Almost as if you had fallen from the sky, your biography of aviator and writer Antoine de Saint-Exupery made such a splash, becoming a Pulitzer finalist, that it made people ask, “Where did this woman come from?” We knew the answer: Adams, Massachusetts, Williams College, and a successful but anonymous career in editing. Determined, like the Little Prince, to find the meaning below the surface, you unearthed in your inaugural book a story that brought to life not only a man but a t ime and a generation’s uneasy relationship with the technology that changed its world. Even The New Yorker said, “It’s impossible to imagine the job better done.” The challenge proved even greater with your next subject, Vera Nabokov, who had worked hard all her life to hide from the world behind a camouflage of plainness.
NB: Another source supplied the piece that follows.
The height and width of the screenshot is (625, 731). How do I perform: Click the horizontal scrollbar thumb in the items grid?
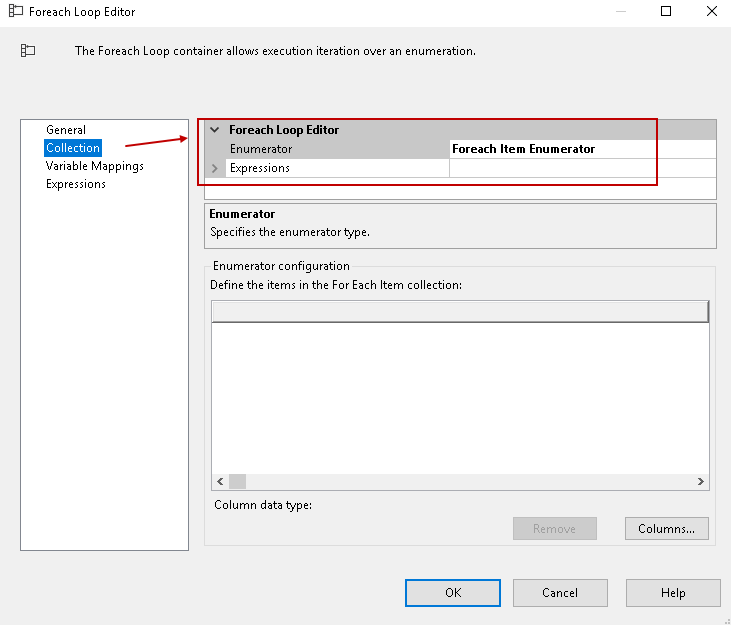(237, 482)
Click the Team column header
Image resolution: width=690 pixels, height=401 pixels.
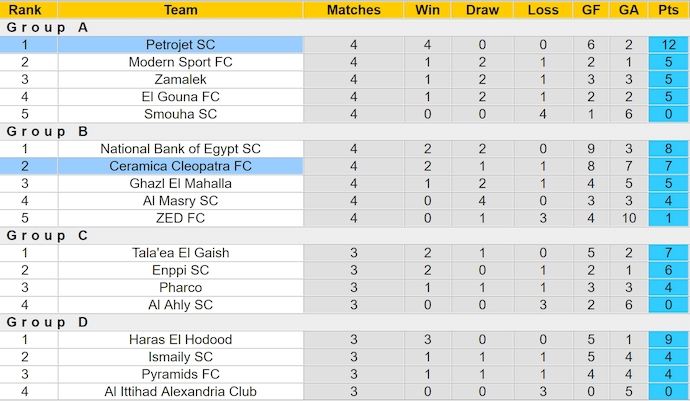(180, 10)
However, in your Pulitzer-winning Vera (Mrs. Vladimir Nabokov): Portrait of a Marriage she emerges from this cocoon as beautiful and fully formed as the lepidoptera she and her husband chased across several continents. With the help of family friends and of personal correspondence that had eluded previous biographers you “succeeded,” according to The New York Times “in creating an elegantly nuanced portrait of the artist’s wife, showing us just how pivotal Nabokov’s marriage was to his hermetic existence and how it indelibly shaped his work.” Along the way, you managed to confirm a pivoral incident in 20th-century literature, Vera retrieving from the backyard fire where her husband had tossed it the manuscript of Lolita, saying to him firmly, “We are keeping this.” You have similarly saved Vera from an unjust obscuriry. Every literary figure should have so literary a biographer. In recognition of your distinguished achievement in literary biography, Williams College is proud to honor you with its Bicentennial Medal.